* [Task]:
Using the entries that follow, write out the line containing "You are a computer-use agent.", the line containing "Instruction: Uncheck the", and every line between them, exactly and nothing else.

━━━ Given data ━━━

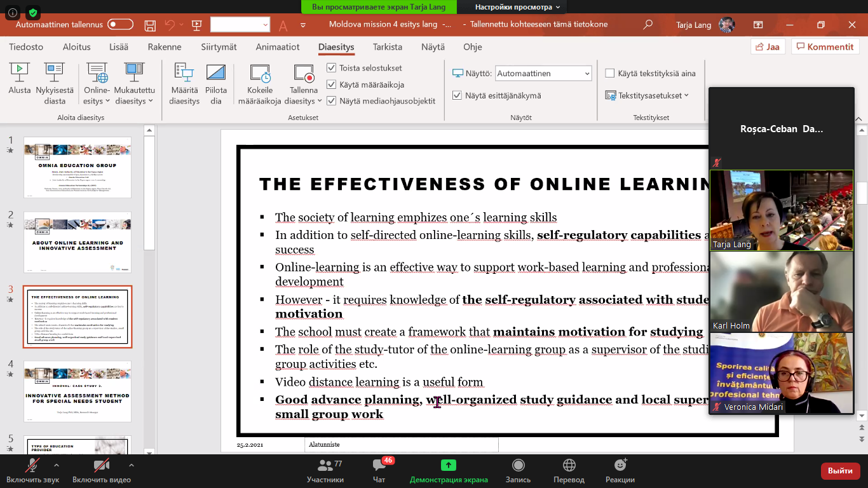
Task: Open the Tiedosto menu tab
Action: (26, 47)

━━━
━━━ Given data ━━━

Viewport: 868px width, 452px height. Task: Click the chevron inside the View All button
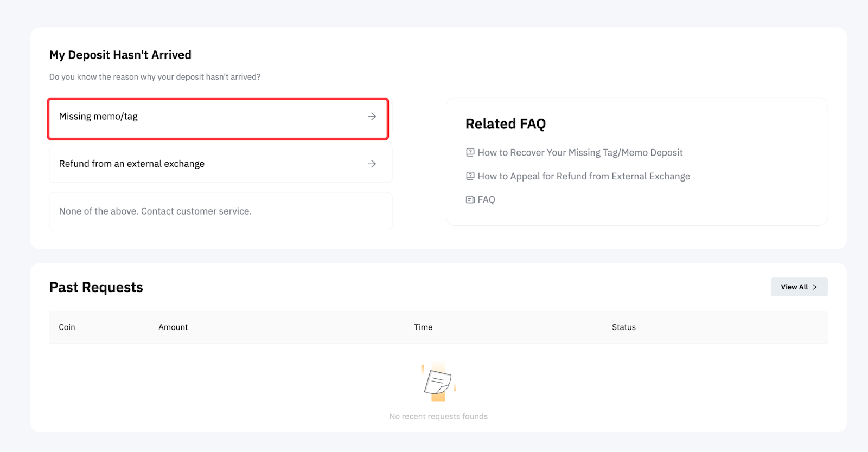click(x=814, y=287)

━━━
━━━ Given data ━━━

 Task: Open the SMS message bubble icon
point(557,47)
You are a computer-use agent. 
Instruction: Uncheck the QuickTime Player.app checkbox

━━━

* [Task response]:
You are a computer-use agent. 
Instruction: Uncheck the QuickTime Player.app checkbox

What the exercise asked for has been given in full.